Yeni bir çalışma, Glasgow Üniversitesi'nden mühendis Colin McInnes'in teorik olarak bir Dyson küresini stabilize etmenin bir yolunu bulduğunu iddia ediyor. İşin sırrı ise en az iki yıldızın bulunduğu bir sistemde yatıyor.
Stabil Dyson Küreleri İçin Arayış
McInnes, ikili yıldız sistemi içinde, Dyson küresinin sabit kalabileceği ve üzerine uygulanan yer çekimi kuvvetlerinin tek tip olacağı herhangi bir nokta arayarak işe başladı. Kürenin her iki yıldızı da çevrelediği bir düzenleme buldu, ancak bu durum yalnızca kısmen stabildi ve tek yıldız vakasıyla aynı sorunu yaşama olasılığı yüksekti.
Bir diğer stabil nokta ise kürenin bağımsız olarak, hiçbir yıldızı çevrelemeden yörüngede dönmesiyle ortaya çıkıyor. Bu, uzay istasyonu karakolları için kullanışlı olsa da, bir yıldızı çevrelemenin enerji yakalama faydalarını sağlamıyor.
Ancak McInnes, stabil ve kullanışlı tek bir konfigürasyon buldu. Bu, yalnızca bir yıldızın diğerinden çok daha küçük olduğu ikili sistemlerde meydana geliyor. Bu özel durumda, Dyson küresi iki yıldızdan küçük olanını çevreleyebiliyor. Küçük yıldızın hareketi, yer çekimsel bir çapa görevi görerek Dyson küresini daha büyük yıldızın etrafında aynı yörüngede tutuyor ve feci bir çarpışmayı önlüyor.
Elbette bu durumun çeşitli sınırlamaları var. Küçük yıldız, büyük yoldaşının kütlesinin yaklaşık onda birinden daha büyük olmamalı, aksi takdirde yer çekimsel stabil nokta ortadan kalkıyor. Ayrıca küre, iki yıldıza kıyasla son derece hafif ve ince olmalı, aksi takdirde kendi yer çekimsel etkisi sistemin dinamiğine karışıp stabiliteyi bozuyor.

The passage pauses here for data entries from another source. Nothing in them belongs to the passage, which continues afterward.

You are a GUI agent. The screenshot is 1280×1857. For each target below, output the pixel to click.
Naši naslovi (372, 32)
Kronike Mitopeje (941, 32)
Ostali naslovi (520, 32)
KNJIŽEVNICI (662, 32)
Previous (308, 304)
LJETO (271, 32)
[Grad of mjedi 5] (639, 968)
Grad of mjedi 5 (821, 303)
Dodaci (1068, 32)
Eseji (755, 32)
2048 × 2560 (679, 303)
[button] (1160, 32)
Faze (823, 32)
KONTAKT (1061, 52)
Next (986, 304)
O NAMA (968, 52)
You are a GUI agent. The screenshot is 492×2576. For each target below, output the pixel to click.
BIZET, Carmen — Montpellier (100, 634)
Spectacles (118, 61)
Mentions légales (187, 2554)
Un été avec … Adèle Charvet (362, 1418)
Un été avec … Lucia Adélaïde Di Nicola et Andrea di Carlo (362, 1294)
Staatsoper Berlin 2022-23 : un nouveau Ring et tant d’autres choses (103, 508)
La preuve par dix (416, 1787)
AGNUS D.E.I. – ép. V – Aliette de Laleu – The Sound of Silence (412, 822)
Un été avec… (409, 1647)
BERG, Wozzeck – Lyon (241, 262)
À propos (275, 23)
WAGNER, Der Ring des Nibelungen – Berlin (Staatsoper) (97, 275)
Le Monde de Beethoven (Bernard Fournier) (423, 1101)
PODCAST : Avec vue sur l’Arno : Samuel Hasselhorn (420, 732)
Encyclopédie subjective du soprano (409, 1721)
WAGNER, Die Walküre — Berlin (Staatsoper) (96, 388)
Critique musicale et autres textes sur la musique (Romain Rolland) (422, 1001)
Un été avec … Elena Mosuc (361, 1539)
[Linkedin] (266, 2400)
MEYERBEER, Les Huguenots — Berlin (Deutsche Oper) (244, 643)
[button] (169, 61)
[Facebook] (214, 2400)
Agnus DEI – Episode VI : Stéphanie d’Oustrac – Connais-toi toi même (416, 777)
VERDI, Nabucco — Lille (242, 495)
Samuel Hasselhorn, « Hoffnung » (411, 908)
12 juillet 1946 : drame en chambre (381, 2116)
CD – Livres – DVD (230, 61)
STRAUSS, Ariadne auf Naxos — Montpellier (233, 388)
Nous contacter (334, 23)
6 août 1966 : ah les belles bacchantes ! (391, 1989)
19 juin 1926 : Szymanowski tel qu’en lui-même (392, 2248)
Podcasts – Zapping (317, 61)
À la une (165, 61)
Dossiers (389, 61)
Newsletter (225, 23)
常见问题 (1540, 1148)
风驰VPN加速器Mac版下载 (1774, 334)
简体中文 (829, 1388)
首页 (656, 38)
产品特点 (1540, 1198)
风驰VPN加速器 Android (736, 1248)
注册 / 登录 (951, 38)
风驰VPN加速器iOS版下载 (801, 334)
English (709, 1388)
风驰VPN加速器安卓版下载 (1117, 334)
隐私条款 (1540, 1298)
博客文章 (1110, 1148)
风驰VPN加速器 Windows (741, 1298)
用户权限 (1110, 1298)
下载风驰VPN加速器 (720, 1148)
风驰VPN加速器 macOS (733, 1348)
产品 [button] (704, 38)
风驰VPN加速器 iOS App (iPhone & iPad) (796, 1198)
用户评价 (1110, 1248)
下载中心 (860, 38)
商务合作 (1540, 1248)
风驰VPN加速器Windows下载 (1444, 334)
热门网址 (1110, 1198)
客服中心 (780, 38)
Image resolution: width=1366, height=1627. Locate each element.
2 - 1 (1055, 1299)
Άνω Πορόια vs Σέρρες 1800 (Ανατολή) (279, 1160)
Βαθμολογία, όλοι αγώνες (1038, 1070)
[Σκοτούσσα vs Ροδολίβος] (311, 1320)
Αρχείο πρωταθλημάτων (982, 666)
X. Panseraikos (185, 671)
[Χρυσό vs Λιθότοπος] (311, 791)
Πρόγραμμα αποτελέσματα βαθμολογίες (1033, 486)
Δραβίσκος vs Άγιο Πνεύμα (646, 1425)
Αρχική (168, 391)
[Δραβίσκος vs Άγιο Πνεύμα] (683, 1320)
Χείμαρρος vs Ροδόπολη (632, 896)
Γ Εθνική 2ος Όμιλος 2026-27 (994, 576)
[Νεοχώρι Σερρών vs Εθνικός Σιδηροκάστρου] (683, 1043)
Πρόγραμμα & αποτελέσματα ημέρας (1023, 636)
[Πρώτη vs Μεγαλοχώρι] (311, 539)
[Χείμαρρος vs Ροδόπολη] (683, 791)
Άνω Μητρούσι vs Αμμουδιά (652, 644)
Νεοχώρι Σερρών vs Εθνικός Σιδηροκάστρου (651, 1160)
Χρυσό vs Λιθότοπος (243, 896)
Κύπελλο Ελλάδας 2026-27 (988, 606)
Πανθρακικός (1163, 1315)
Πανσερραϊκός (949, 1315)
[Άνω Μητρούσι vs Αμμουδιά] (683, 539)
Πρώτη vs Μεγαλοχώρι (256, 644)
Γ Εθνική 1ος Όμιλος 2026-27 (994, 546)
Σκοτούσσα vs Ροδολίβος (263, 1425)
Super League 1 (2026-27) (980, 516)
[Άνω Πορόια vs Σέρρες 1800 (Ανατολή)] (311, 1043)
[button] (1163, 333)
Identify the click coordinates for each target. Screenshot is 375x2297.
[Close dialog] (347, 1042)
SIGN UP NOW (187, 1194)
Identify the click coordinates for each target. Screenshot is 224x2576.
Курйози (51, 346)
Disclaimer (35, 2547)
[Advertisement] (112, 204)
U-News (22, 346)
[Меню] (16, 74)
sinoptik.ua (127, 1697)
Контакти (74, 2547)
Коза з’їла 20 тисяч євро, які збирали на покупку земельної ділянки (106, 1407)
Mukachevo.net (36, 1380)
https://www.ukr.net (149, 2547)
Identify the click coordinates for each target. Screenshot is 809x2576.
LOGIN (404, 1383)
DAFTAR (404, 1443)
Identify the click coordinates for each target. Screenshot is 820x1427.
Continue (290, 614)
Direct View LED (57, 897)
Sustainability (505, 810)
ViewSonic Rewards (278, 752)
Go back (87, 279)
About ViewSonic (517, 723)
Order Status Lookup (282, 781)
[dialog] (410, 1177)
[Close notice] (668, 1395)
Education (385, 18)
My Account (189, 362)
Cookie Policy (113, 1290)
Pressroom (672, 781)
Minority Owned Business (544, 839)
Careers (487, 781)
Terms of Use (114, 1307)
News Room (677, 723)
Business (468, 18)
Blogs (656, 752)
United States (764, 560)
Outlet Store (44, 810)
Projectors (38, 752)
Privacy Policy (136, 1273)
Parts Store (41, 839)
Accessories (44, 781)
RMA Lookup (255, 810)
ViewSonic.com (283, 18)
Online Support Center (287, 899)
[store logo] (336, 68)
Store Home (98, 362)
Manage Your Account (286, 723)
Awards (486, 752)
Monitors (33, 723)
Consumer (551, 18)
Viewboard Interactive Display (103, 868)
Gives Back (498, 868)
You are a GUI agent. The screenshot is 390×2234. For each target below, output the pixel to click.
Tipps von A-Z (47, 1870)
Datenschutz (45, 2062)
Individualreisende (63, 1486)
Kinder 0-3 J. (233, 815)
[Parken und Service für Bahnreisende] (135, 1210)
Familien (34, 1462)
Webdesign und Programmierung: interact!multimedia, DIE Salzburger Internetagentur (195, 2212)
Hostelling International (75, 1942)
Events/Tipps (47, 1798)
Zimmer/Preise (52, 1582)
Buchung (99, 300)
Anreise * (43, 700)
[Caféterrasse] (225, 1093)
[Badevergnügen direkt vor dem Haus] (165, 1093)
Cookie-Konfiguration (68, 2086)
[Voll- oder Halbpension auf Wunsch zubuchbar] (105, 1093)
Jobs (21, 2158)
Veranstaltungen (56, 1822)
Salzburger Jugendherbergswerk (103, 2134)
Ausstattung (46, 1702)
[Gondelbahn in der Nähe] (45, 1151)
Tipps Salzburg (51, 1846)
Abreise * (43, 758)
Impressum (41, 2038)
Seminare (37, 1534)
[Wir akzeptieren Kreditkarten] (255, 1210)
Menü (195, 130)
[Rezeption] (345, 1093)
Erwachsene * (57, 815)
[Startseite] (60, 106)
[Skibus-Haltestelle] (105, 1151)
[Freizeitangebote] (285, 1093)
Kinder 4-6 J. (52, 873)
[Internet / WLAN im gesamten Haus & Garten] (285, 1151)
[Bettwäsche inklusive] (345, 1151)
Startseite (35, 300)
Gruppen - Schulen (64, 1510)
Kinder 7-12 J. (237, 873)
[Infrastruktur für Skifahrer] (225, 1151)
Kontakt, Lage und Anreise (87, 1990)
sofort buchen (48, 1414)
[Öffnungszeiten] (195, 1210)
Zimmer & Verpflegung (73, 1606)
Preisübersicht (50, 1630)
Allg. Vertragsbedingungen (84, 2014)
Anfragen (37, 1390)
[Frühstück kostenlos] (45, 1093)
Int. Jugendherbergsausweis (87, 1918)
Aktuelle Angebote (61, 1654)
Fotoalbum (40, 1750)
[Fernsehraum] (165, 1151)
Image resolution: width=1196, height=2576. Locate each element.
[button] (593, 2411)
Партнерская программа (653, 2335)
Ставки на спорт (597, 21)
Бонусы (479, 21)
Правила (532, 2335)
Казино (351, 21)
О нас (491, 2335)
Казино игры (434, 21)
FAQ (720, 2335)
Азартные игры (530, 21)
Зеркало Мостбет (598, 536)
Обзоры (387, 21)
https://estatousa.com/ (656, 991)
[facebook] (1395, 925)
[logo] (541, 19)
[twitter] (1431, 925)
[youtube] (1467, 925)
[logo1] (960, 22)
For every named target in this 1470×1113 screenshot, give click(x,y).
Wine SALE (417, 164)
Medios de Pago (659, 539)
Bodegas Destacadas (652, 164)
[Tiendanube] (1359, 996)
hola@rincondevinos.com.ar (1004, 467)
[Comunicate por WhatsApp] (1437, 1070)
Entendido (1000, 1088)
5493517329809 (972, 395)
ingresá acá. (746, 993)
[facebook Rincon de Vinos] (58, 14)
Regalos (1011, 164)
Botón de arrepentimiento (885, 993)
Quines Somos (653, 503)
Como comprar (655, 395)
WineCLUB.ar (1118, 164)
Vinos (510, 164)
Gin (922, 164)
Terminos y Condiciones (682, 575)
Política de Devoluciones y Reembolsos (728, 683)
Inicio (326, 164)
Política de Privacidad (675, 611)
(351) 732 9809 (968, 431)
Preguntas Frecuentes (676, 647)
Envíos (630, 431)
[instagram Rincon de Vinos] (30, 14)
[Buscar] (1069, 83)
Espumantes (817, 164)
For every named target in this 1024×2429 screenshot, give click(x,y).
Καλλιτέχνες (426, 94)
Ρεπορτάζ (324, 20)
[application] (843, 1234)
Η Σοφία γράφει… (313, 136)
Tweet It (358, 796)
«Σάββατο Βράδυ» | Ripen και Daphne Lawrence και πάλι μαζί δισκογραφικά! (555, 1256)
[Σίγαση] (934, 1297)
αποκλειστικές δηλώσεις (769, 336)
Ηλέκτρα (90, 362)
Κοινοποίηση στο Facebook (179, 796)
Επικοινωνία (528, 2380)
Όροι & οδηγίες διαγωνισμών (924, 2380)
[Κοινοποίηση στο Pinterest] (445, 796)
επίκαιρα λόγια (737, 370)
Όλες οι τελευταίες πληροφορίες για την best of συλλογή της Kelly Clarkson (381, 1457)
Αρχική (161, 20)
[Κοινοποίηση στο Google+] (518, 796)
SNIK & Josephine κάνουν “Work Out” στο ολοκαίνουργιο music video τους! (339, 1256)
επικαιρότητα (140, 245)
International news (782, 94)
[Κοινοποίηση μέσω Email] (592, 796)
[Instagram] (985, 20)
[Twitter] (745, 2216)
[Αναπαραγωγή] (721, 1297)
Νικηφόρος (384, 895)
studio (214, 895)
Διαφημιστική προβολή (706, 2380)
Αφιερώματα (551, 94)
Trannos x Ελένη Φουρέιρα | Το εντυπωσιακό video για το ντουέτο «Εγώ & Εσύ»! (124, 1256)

Ve tabii ki, bu analiz, kürenin yaşayabileceği gerilmeler veya yapının nasıl inşa edileceği gibi pratik mühendislik zorluklarını göz ardı ediyor.
İnsanların uzak gelecekte - eğer olursa - bir Dyson küresi inşa etmesi pek olası olmasa da, bu araştırma, dünya dışı medeniyetleri arayışına yardımcı oluyor. Muhtemelen yeterince gelişmiş bir medeniyet, kendi Dyson küresini inşa etmeden önce aynı farkındalığa ulaşmış olacaktır, bu yüzden onları tek başına duran yıldızların etrafında aramamalıyız.
Bunun yerine, bilim insanları, daha büyük bir yoldaşın küçük yıldızını çevreleyen bir Dyson küresinden sızan ısıya işaret eden, dağınık, kızılötesi bir yoldaşa sahip büyük, parlak yıldızları arayabilirler.